11. In the case on hand, cognizance is not yet taken; the Magistrate has just ordered for investigation under section 156(3) Cr.P.C. It is too early to expect production of sanction order. It may be seen that in the case of D.T.Virupakshappa, the issue as regards sanction emerged after the Magistrate took cognizance.
12. Then with regard to section 293 of Income Tax Act, what is to be stated is that, though this section bars suits or prosecution against the government or any officer of the government, it applies when anything is done in good faith. This is a question of fact; it is not possible to draw any inference at the inception whether act alleged against the petitioners were done in good faith or not.

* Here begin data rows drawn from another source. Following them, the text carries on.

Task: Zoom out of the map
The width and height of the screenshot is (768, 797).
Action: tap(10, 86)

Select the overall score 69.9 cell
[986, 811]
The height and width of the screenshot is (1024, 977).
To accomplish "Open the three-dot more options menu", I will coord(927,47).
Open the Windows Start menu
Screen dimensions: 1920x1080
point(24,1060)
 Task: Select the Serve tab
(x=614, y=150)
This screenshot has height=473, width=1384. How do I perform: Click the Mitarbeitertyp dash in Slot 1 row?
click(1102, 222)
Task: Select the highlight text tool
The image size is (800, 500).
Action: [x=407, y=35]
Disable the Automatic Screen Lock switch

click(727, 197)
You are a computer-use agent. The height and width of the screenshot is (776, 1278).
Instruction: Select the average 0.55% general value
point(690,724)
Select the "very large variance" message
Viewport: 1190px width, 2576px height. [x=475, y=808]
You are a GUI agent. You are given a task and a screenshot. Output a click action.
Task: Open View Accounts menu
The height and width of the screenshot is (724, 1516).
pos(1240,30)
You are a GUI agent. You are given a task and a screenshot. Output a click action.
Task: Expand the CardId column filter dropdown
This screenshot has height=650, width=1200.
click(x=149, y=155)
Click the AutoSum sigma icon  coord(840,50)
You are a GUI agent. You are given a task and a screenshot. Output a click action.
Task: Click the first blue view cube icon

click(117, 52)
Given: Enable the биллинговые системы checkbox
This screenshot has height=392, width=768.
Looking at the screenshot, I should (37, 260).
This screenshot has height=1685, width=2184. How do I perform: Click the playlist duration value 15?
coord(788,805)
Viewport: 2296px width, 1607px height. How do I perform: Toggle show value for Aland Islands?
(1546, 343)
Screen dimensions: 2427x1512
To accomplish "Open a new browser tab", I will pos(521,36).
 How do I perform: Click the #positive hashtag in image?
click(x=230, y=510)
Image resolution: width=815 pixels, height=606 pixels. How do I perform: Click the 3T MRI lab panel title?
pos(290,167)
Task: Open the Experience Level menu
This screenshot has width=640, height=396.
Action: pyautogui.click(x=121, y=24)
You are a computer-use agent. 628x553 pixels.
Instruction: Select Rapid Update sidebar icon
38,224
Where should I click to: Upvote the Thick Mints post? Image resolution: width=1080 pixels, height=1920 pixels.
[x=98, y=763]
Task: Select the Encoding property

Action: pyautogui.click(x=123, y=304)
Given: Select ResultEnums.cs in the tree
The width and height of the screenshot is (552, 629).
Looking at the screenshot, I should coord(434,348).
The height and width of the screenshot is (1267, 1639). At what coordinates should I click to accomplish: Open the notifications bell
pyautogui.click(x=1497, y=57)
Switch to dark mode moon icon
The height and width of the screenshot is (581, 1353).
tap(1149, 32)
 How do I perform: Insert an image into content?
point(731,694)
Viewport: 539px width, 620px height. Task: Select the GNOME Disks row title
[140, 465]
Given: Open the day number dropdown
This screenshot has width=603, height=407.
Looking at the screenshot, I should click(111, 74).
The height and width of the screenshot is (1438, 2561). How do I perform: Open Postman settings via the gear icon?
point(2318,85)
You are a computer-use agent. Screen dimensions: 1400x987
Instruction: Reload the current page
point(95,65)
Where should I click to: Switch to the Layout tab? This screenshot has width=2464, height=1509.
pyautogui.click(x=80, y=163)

As of now, the petitioners have received notice under section 41A Cr.P.C., that means they :: 22 ::
can explain the situation to the investigating officer, and also produce all the materials available with them, so that the investigating officer can take a proper decision for preparing final report. Though the jurisdiction under section 482 Cr.P.C. can be exercised for quashing FIR, it is settled principle that such a power has to be sparingly exercised. In the case on hand, since there is scope for investigation, FIR cannot be quashed. In the result the writ petition is dismissed, but the Magistrate is hereby directed to pass fresh orders as regards referring the case for investigation under section 156(3) Cr.P.C in view of affidavit being filed by the respondent.